Friday, December 16, 2016 by Tara Weishahn

To That One College Job – It's Not Just Teaching Kids to Swim

To That One College Job – It's Not Just Teaching Kids to Swim

Two years…I knew it that day sitting in my interview for another part-time position. In my early college years, I felt like I was collecting part-time jobs. Being in school, I knew the jobs were just temporary, so two years seemed like long enough to enjoy a fun one before entering the real world. Two years seemed like it would be long enough to teach kids how to swim at Swimtastic Swim School.  

Two years is all I had when I interviewed for a swim teacher position. I was almost at the end of that time in my life when everything was planned out. I graduated high school, went to college and was finishing grad school before I was going to finally set out on my search for that elusive, awe-inspiring, perfect adult job. It seemed like a terrific idea at the time and like things would just fall into place. Now though, I have no clue where I’m going after I graduate from grad school. Will I move back home to where I grew up? Will I stay in Omaha where I spent the last five years of my life? Will I move out of the state? Not knowing should be liberating and exciting like I always thought it would be, but not knowing the answer is making it really difficult to tell the kids I teach why I won’t be their teacher anymore and tell their parents where I’m going. My answer always earns a look of concern and confusion and if I were just teaching kids how to swim, it wouldn’t be so hard to leave and to field the ensuing questions.Tara 1.jpg

In those two years I didn’t just teach, I formed relationships with the kids and their parents.  They became my kids and my parents. The people I worked with became my friends. Those years that were filled with “teaching kids how to swim” were really filled with the joy of those kids I taught for multiple sessions…the kids I had the opportunity to watch grow. They were filled with every time I saw them pick up a skill they’d been struggling with for weeks or months, that brief look of excitement and pride and the funny faces they made shortly thereafter because I was screaming and jumping up and down with my arms in the air to celebrate (clearly more excited than they were). They were filled with those nervous kids who started out clinging ever so tightly to the railing in fear, but before I knew it were swimming on their own and learning difficult skills.  While I was teaching them all these things, they told me about their days, laughed so hard we had to stop whatever we were doing for just a moment, and talked about the birthday party they went to, the vacation they just took or what they did at school. All that makes it impossible to not get attached to the kids, my kids…impossible to just “teach kids how to swim."

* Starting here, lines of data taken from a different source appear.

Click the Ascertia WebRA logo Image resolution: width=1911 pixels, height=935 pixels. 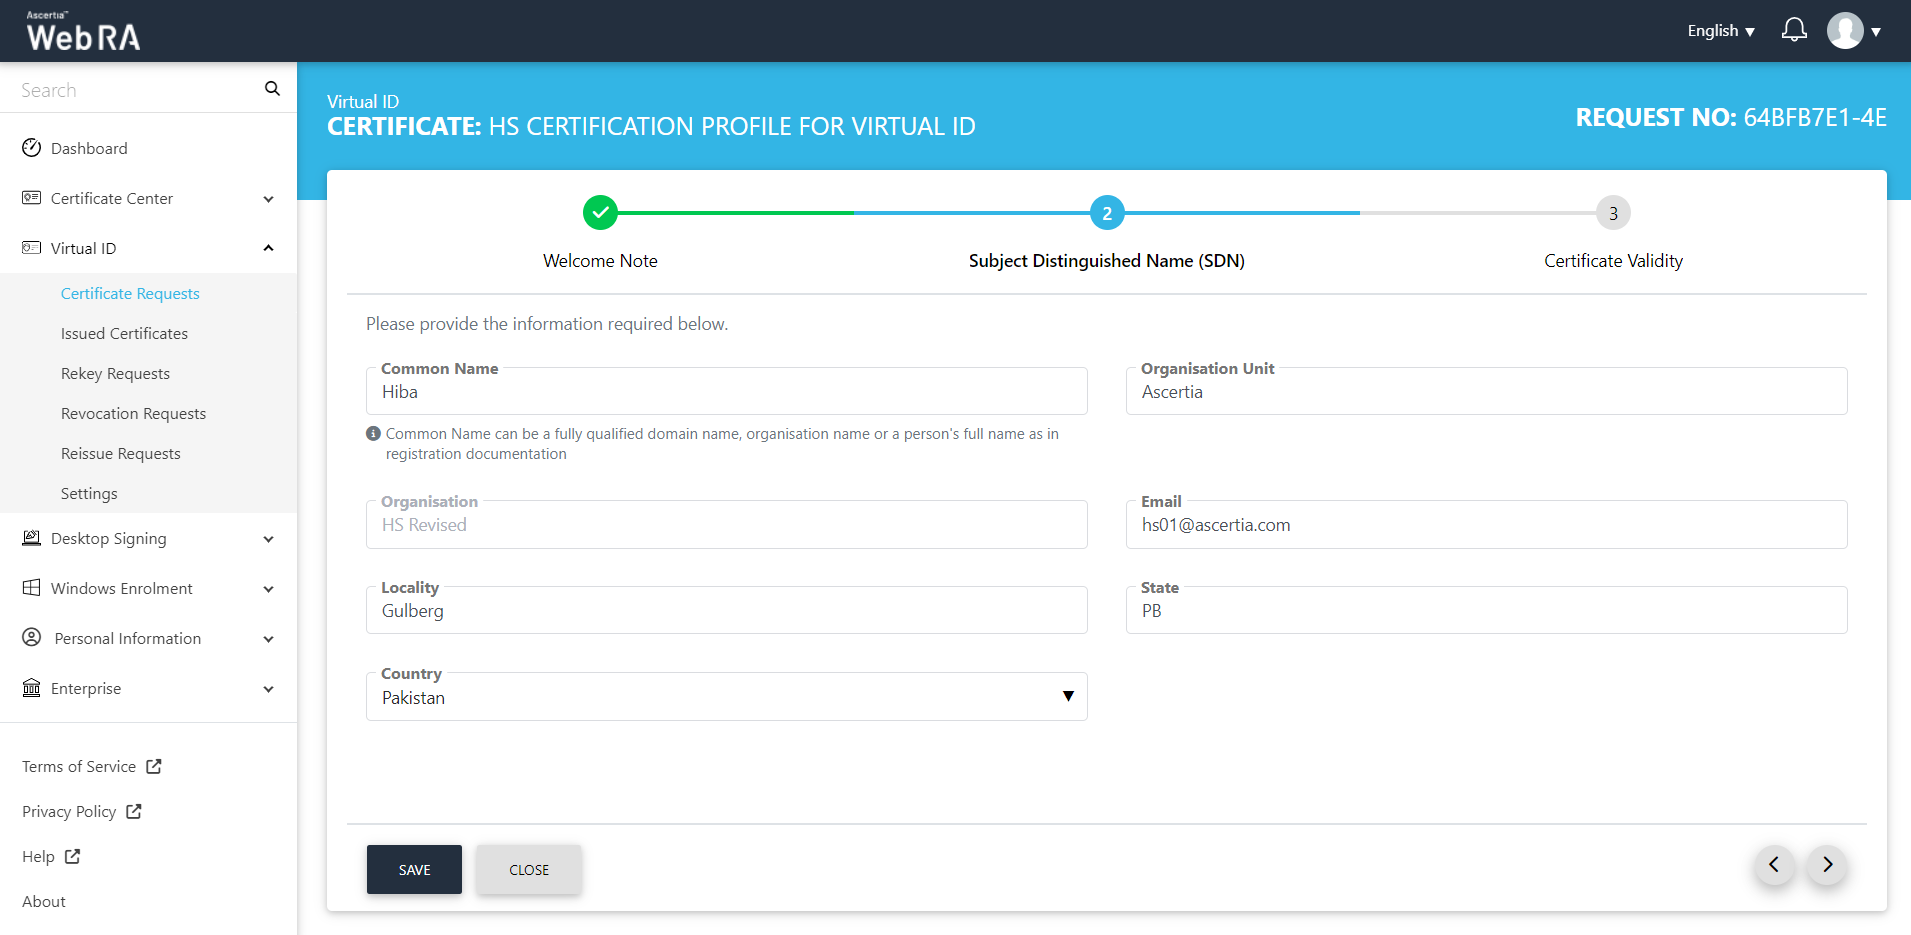(83, 32)
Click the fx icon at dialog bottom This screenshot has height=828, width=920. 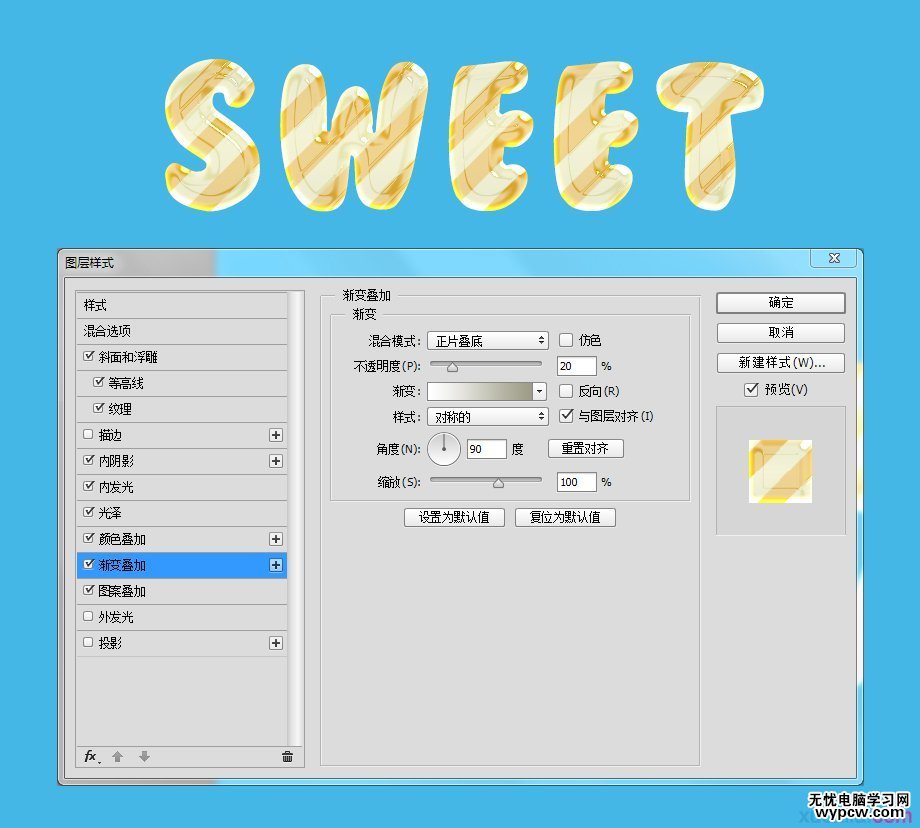point(91,758)
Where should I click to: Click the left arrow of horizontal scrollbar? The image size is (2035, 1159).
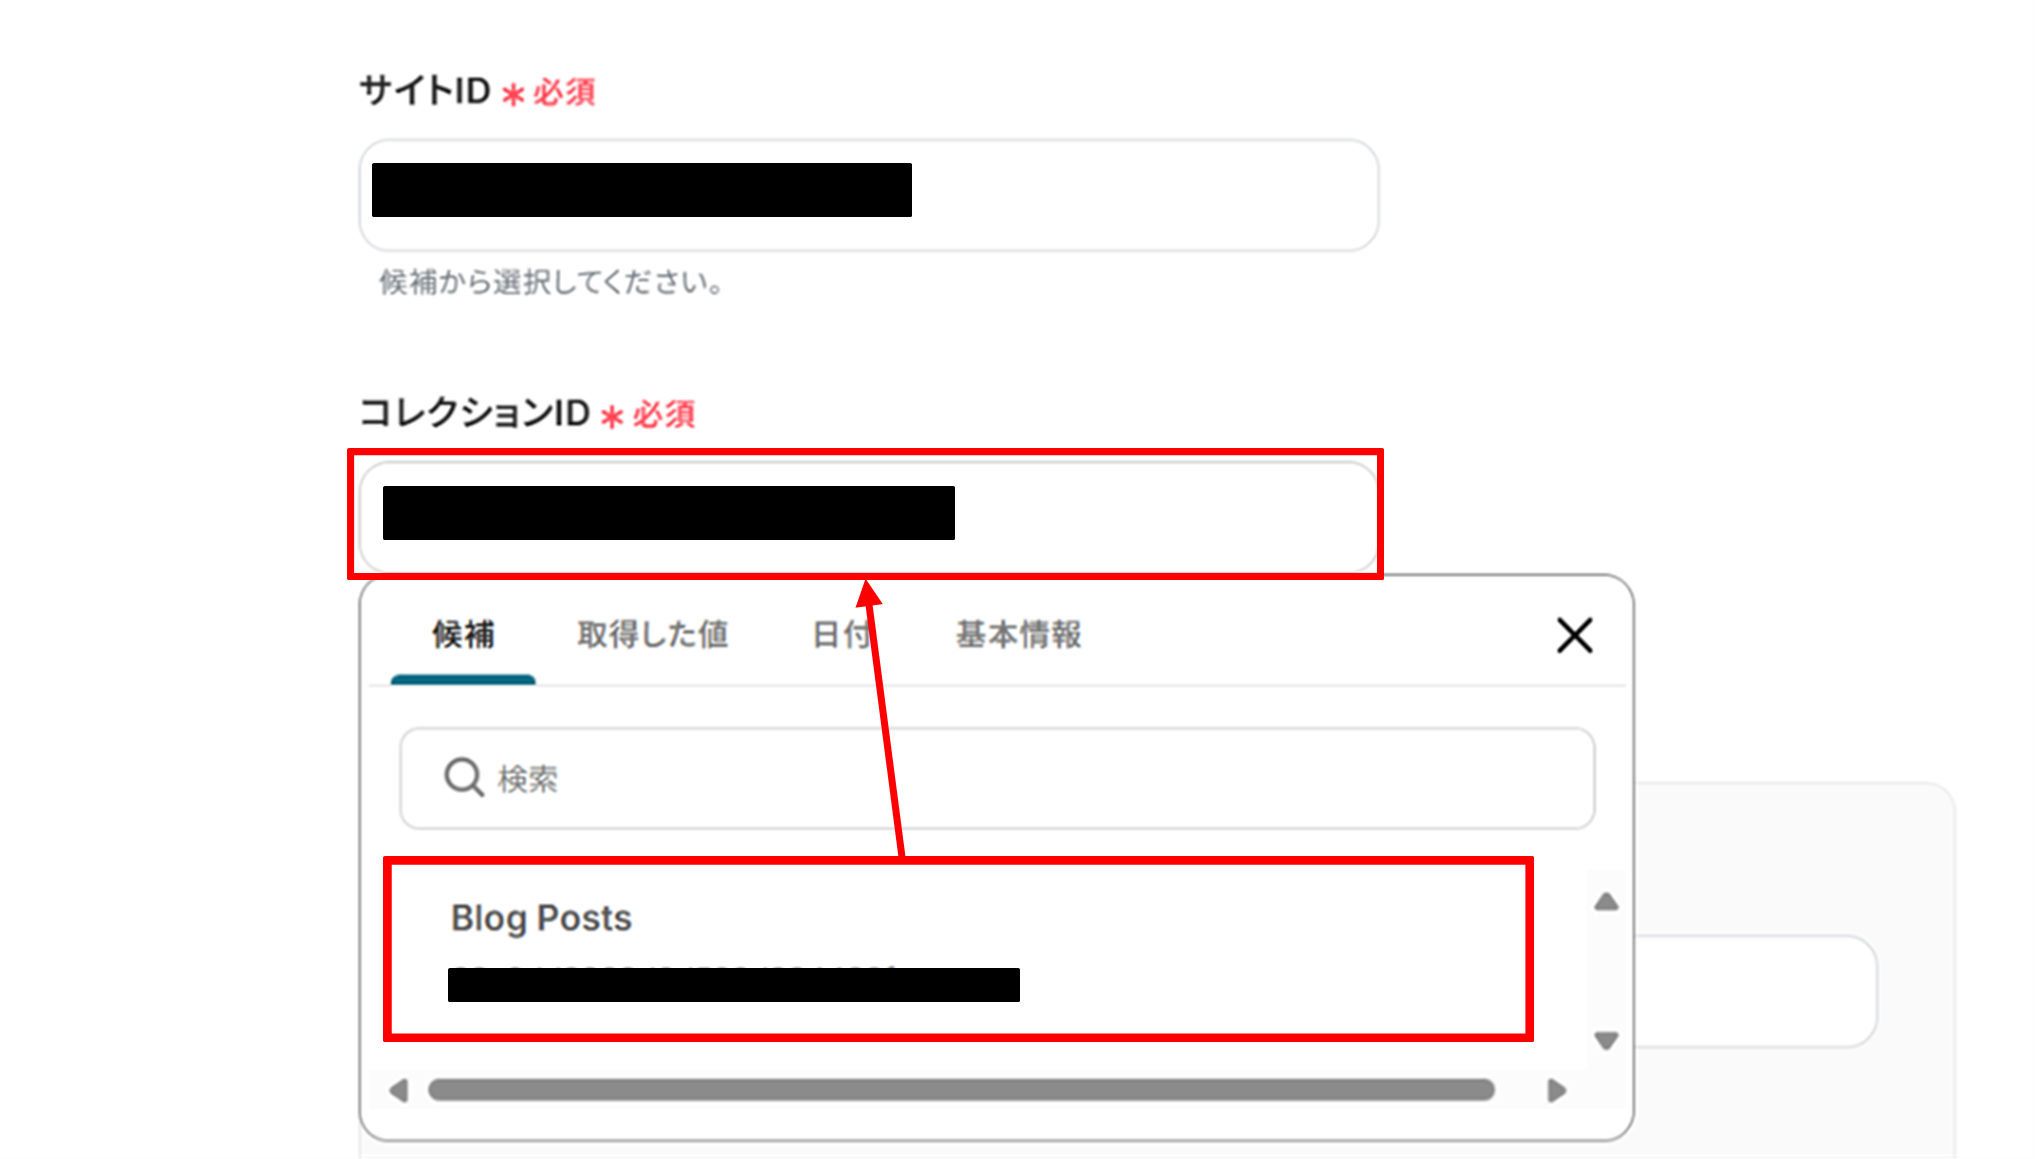coord(398,1090)
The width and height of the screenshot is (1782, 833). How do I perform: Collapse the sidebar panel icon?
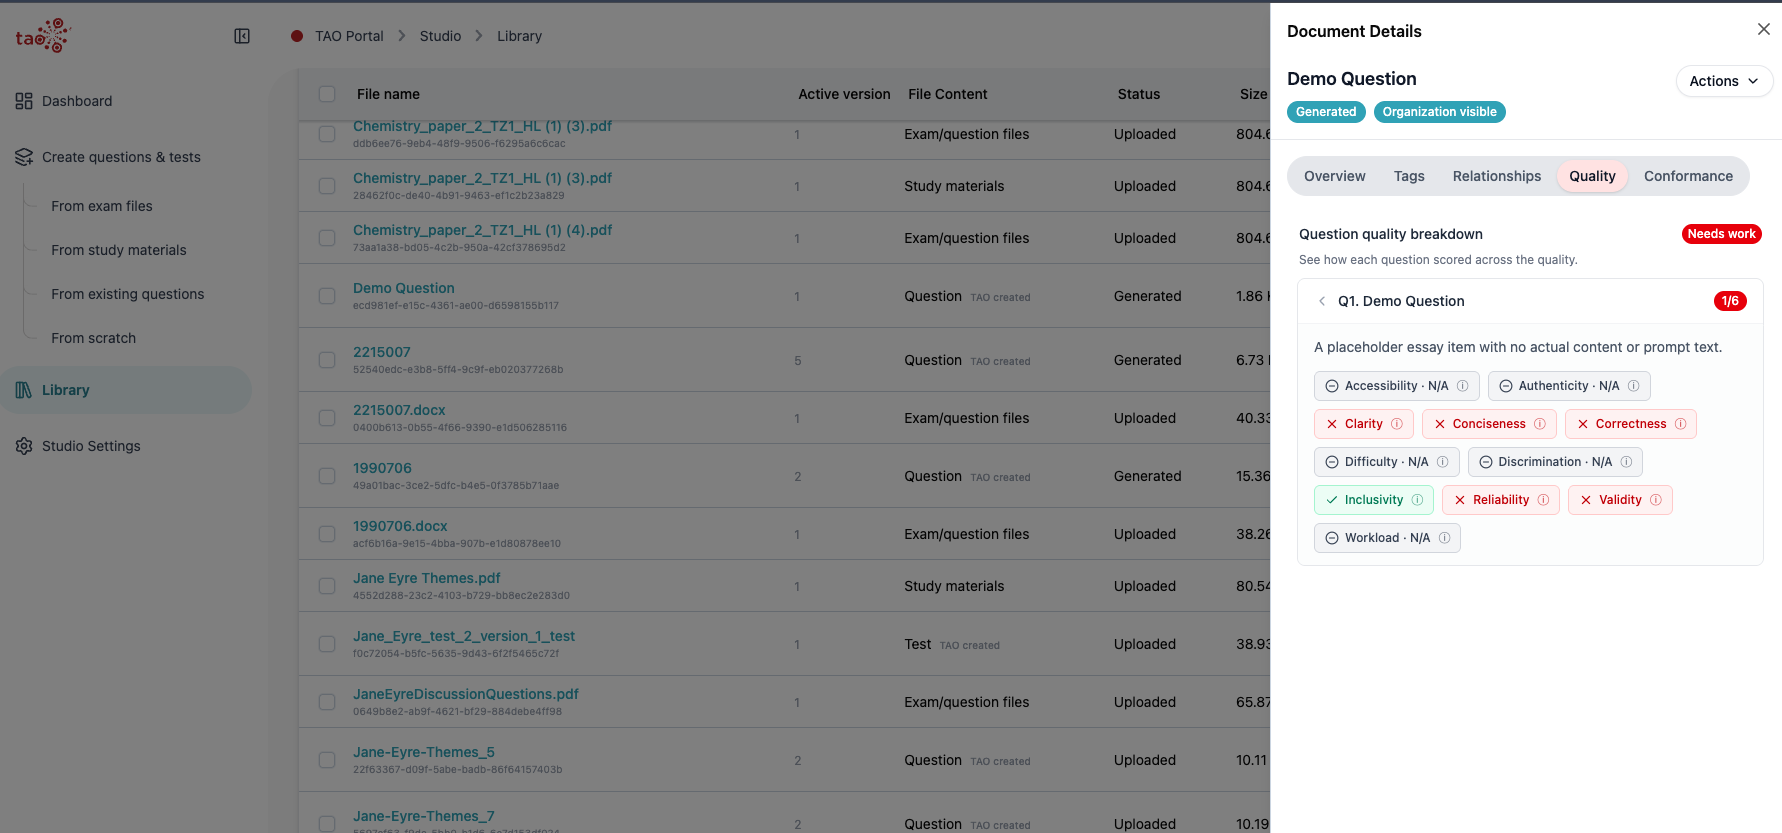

TAra 2-1.jpgThe kids are not the only ones who are hard to leave. Parents get really excited for their children – even if they not are not as excited as I am when their child accomplishes something in the pool (that is a very hard level to match, I do have to admit). It makes me proud to see their joy. I had to see that pained look in a parent’s eye as they handed me their child who screamed and clung to them so tightly (this one is definitely going to be a pincher, I would think to myself). I got to tell the parents “it’s going to be okay, just give it a few lessons” as I walked into the poolroom with their child in my arms, kicking (and me hoping those kicks would translate to the pool). I got to be the reassuring voice for the parents of those kiddos and then the one who celebrated with them when their child succeeded, so it is difficult to have to say goodbye to them as well.

And of course, it’s difficult to say goodbye to my co-workers with whom I formed many friendships with. In my time working at Swimtastic, I spent a lot of time with my co-workers, both in the pool and out of the pool. These people… we worked together, got along together and they are whom I blame for making this especially difficult.

Having to hang up my suit for the last time and walk out of the (very purple) office for the last time and then drive out of the parking lot for the last time will be painful. It just goes to show that this was more than just another part-time college job. This job will always be a part of me. Two years was not near enough.